PROBLEM:
Express everything from the line containing "coordinates (610, 1504)." down to the line containing "coordinates (1438, 26).", both included, as a two-column CSV with the headers item_text and answer, one row per item. Put each field in quotes and turn any line breaks into spaces, leaving out all other items.

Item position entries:
^^^^^^^^^^^^^^^^

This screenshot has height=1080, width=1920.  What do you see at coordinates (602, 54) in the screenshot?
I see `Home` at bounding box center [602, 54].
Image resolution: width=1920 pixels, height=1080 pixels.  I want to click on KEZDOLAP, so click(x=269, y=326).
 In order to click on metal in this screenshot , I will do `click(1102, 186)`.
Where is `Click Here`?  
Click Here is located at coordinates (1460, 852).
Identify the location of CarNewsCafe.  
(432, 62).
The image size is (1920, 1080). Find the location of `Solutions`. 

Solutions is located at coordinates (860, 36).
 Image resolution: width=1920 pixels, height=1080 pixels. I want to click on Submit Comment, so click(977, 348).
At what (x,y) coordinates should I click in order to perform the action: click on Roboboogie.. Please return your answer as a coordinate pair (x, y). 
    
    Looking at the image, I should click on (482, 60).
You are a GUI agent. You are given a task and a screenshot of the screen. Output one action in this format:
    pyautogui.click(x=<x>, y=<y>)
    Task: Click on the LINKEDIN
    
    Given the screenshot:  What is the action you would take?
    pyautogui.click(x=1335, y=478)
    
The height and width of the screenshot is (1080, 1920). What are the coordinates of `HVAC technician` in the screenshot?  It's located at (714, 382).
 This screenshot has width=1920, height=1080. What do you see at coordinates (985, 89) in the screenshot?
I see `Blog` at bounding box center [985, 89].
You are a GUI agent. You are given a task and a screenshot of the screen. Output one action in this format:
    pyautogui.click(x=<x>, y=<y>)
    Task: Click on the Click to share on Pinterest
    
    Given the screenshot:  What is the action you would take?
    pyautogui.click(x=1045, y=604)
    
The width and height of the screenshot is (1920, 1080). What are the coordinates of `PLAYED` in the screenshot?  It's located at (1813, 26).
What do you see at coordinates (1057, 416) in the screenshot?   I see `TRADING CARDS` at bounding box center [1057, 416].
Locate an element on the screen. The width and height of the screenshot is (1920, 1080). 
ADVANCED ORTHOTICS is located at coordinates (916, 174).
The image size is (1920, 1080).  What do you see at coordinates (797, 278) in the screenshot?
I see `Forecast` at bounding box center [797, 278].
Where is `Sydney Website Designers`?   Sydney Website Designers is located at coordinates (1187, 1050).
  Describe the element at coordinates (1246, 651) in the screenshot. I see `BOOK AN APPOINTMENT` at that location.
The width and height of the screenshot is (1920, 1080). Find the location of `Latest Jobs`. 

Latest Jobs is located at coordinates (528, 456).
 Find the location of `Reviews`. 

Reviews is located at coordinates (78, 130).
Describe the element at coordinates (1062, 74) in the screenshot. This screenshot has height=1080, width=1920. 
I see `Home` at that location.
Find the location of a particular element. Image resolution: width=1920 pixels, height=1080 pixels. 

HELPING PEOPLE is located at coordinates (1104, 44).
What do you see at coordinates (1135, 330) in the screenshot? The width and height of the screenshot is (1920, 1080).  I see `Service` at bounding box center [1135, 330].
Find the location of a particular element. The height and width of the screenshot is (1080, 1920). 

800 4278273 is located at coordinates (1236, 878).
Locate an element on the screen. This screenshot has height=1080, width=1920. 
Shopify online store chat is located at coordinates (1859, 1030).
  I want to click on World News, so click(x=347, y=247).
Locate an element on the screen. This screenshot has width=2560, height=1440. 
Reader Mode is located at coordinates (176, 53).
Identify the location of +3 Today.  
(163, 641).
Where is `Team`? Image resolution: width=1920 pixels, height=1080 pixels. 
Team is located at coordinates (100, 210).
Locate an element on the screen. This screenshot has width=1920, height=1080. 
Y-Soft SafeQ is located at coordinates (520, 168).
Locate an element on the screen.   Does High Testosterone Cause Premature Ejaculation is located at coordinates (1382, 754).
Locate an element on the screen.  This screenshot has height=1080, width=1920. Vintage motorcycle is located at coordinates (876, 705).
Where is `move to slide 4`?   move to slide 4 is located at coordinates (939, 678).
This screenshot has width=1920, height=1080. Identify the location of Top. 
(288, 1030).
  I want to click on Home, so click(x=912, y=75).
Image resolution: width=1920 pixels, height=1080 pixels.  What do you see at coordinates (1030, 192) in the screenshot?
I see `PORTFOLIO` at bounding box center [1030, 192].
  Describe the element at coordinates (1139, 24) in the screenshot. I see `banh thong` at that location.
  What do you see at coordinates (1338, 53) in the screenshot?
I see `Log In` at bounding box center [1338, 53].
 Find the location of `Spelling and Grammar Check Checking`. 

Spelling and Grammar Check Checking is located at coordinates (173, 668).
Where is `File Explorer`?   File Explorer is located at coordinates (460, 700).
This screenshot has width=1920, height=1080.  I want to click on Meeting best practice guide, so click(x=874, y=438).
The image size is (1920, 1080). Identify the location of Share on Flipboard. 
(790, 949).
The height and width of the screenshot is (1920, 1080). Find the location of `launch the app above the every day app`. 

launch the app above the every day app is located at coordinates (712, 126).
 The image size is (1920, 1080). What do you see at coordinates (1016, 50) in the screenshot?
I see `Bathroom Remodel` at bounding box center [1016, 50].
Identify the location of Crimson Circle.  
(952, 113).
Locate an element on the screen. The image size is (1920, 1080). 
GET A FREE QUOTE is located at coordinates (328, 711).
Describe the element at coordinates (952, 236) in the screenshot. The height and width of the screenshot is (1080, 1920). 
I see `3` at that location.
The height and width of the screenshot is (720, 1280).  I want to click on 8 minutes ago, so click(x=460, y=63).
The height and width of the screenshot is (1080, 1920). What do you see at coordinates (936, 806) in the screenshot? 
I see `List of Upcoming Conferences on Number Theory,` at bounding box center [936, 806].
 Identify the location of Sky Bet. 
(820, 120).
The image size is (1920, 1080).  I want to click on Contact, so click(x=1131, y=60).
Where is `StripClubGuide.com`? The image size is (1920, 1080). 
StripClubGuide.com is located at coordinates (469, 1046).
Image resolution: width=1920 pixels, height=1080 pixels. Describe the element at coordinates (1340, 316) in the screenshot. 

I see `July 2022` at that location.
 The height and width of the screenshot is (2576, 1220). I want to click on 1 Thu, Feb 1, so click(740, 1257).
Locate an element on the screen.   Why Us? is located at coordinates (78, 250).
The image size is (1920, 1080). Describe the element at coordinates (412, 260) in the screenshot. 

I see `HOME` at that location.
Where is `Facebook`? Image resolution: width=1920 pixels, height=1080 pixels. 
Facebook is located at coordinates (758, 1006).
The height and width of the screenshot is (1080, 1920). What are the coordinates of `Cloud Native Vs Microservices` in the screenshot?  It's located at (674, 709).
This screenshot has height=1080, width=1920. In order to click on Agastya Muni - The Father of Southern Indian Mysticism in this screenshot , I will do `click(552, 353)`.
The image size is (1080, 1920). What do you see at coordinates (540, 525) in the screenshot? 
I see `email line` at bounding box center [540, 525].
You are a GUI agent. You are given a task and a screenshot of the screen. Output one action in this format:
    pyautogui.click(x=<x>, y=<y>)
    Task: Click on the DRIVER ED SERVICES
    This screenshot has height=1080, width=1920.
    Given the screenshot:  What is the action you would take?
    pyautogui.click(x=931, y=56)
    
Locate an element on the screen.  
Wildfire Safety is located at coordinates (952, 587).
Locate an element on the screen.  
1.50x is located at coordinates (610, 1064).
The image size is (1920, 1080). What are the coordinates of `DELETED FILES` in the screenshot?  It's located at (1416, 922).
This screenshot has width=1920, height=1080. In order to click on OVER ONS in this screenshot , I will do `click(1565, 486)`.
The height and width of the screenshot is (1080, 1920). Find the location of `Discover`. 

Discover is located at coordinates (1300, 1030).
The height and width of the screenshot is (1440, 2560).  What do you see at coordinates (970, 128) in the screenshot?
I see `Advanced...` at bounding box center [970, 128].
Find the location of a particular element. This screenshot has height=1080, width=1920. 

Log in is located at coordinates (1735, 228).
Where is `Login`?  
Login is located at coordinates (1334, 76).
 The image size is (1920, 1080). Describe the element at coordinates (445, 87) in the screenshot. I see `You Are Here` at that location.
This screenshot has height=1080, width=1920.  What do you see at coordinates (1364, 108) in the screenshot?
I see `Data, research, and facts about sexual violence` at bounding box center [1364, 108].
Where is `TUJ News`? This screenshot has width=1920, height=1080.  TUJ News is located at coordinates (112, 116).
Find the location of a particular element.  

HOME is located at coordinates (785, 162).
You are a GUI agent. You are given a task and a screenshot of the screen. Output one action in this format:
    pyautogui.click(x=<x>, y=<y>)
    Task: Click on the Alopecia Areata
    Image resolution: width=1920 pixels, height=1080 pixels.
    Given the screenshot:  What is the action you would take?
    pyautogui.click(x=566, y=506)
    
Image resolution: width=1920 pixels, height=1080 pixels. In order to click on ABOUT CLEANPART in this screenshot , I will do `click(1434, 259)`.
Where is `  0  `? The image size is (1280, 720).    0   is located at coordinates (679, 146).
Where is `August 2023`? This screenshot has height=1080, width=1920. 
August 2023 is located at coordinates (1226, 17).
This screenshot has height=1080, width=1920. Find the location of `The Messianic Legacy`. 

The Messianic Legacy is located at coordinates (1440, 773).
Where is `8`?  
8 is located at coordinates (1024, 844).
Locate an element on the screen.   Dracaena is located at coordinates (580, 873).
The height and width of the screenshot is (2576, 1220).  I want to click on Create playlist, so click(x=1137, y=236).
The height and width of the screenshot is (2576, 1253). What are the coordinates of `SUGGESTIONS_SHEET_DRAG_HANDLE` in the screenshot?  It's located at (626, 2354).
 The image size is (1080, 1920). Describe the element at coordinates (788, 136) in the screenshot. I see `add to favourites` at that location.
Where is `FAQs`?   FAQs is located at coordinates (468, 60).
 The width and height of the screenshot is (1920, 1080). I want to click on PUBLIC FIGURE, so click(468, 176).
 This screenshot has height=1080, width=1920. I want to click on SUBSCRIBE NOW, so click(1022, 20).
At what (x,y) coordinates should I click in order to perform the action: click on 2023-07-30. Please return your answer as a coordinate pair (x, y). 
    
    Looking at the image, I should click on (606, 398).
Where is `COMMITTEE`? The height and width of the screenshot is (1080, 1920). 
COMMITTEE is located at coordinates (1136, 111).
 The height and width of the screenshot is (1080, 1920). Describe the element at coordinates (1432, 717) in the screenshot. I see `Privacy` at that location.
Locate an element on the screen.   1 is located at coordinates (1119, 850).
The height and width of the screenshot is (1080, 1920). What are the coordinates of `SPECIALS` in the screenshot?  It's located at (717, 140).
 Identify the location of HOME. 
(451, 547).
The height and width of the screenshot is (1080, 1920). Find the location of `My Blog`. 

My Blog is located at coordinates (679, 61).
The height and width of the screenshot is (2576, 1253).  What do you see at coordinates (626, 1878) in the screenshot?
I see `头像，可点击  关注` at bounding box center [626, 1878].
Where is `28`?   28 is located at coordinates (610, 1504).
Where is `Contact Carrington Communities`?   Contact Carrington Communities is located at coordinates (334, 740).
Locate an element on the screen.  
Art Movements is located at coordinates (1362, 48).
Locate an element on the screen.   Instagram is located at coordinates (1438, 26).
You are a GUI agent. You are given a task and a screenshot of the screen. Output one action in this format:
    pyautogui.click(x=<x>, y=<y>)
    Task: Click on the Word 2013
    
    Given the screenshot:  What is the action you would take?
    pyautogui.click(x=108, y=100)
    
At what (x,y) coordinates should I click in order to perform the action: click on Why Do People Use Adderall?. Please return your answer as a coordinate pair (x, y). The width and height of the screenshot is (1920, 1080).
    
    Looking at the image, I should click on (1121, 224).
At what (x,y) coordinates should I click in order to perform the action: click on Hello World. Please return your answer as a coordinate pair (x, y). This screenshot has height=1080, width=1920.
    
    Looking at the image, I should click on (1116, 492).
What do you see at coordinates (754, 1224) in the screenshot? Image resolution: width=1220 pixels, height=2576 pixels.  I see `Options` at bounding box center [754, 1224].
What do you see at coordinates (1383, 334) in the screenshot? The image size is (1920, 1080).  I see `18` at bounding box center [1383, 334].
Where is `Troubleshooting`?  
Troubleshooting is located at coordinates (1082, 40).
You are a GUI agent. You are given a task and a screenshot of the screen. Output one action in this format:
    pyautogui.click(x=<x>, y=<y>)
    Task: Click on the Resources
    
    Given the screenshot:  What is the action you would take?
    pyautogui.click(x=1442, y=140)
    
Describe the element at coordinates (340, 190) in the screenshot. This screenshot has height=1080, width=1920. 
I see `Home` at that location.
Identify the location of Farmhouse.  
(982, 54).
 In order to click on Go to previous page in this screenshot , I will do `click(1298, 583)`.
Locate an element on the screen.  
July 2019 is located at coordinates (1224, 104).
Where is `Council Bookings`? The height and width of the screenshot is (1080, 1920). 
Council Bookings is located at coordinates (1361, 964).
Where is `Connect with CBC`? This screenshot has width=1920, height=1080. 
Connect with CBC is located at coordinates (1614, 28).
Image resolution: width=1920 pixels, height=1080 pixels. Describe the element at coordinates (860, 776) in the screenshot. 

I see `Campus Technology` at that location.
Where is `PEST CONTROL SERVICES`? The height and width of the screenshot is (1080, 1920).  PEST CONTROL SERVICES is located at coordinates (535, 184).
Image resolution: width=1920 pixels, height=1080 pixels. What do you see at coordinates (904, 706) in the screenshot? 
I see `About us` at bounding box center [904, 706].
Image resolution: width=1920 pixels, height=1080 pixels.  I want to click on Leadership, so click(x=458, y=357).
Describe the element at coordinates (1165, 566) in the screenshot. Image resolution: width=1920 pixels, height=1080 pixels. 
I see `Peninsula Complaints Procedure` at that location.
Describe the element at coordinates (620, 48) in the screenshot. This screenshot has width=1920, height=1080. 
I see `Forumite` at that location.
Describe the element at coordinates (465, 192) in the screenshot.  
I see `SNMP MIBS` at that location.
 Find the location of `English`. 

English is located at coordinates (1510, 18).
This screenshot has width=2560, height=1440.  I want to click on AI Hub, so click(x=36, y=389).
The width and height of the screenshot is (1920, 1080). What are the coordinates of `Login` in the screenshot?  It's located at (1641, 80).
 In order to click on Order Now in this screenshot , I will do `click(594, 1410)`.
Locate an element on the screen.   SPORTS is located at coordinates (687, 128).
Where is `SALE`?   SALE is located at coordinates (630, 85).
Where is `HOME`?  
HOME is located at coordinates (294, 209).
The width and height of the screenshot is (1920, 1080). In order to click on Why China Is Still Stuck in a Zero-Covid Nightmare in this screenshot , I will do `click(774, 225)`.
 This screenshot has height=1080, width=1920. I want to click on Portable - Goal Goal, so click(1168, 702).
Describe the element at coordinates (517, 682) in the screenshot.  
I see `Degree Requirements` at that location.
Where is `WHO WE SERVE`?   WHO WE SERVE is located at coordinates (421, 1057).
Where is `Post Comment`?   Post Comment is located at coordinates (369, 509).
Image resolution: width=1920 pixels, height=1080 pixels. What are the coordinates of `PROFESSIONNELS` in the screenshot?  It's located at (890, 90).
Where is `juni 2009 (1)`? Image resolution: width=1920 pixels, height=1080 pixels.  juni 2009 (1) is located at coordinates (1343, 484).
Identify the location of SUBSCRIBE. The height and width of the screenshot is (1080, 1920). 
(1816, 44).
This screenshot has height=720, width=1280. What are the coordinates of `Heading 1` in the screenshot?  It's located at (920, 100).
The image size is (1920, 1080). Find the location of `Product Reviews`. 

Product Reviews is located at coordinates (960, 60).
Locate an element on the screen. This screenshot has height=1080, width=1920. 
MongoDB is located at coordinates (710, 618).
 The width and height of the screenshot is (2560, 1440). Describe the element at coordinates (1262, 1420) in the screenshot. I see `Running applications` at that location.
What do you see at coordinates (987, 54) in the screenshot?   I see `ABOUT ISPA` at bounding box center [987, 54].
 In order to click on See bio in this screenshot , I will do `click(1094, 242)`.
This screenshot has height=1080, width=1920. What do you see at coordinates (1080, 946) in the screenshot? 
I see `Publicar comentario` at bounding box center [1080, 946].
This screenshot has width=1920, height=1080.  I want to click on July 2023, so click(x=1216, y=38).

^^^^^^^^^^^^^^^^

PROBLEM SOLUTION:
item_text,answer
"Where is `28`?","28 is located at coordinates (610, 1504)."
"Where is `Contact Carrington Communities`?","Contact Carrington Communities is located at coordinates (334, 740)."
"Locate an element on the screen.","Art Movements is located at coordinates (1362, 48)."
"Locate an element on the screen.","Instagram is located at coordinates (1438, 26)."